• **What the exercise asks**: With the images excluded, set down every line of the listing below exactly.

• **Data**:
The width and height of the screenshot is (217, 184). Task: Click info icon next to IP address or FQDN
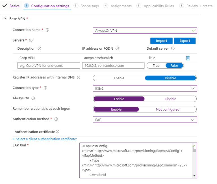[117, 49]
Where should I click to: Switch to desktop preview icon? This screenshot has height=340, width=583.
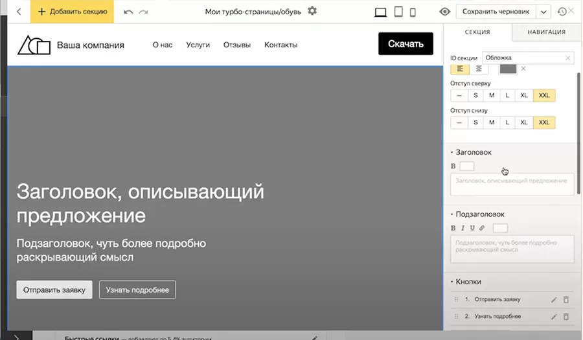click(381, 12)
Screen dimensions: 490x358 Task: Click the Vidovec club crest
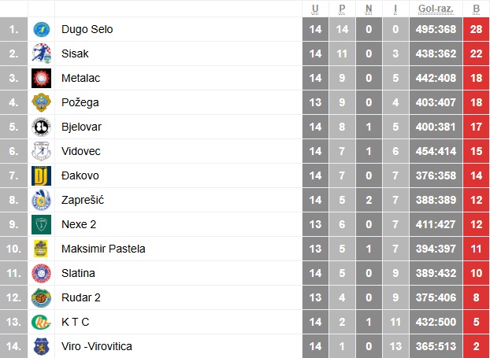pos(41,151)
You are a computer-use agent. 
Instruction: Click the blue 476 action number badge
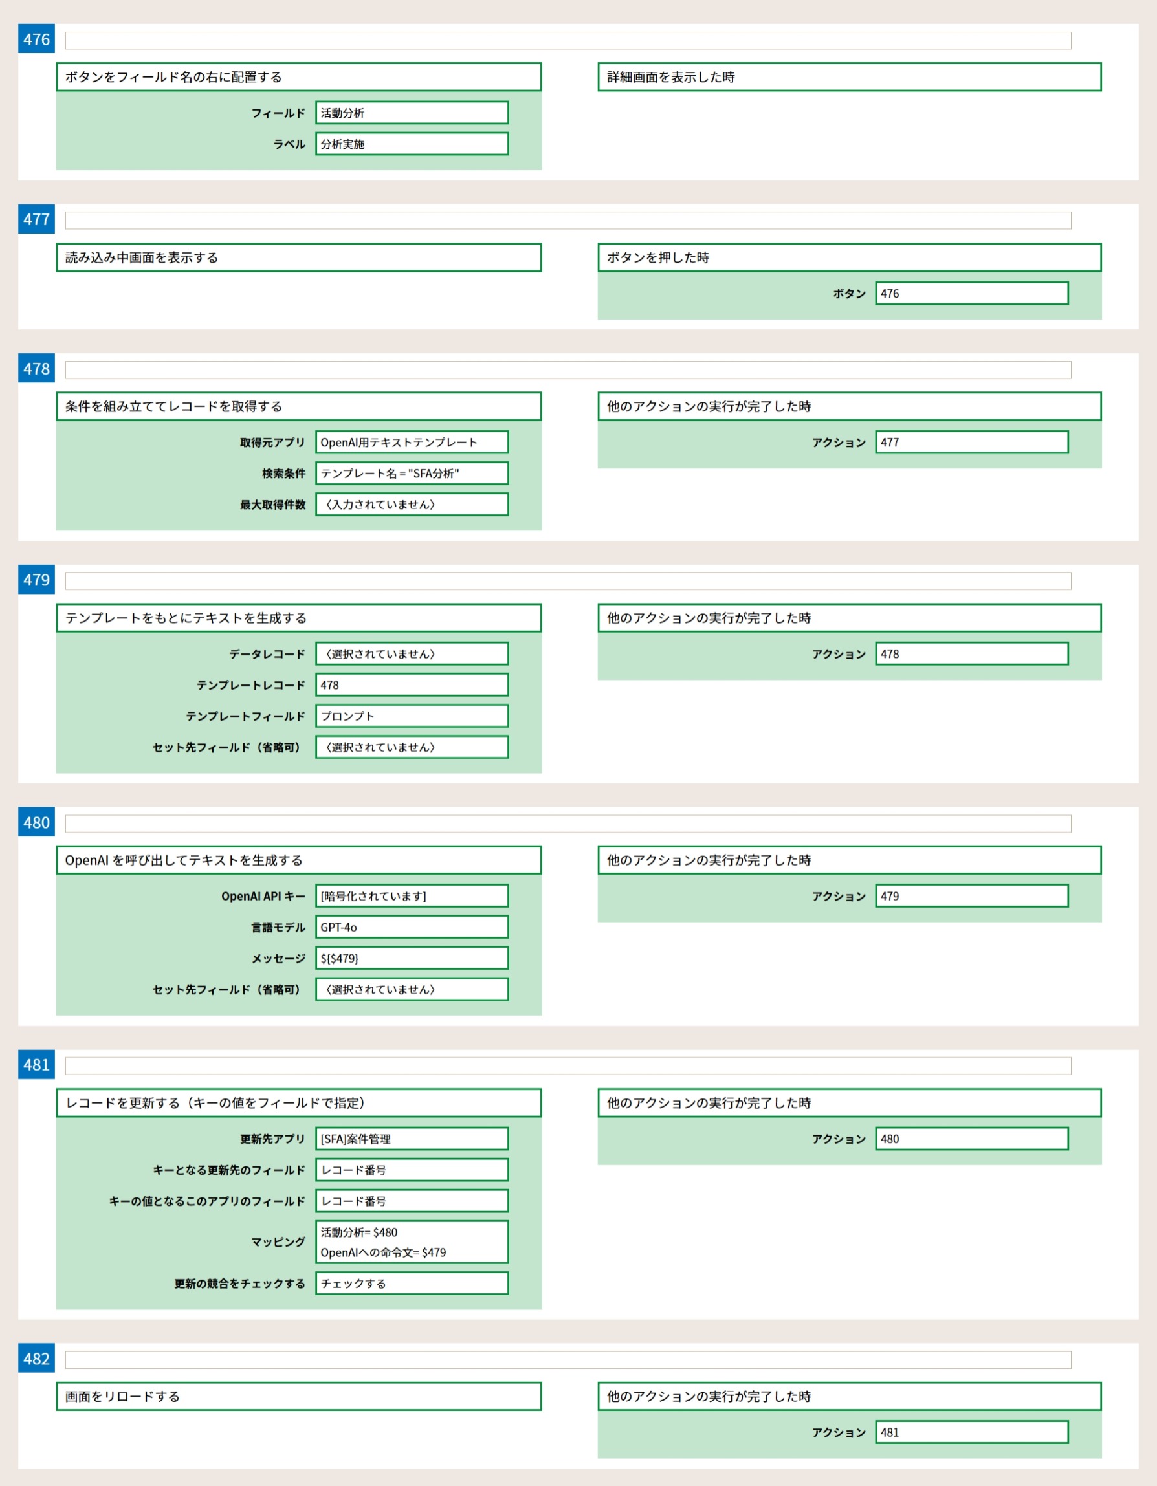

• **Response to this exercise**:
The width and height of the screenshot is (217, 184). Task: Click info icon next to IP address or FQDN
[117, 49]
Where should I click to: Switch to desktop preview icon? This screenshot has height=340, width=583.
click(381, 12)
Screen dimensions: 490x358 Task: Click the Vidovec club crest
pos(41,151)
You are a computer-use agent. 
Instruction: Click the blue 476 action number badge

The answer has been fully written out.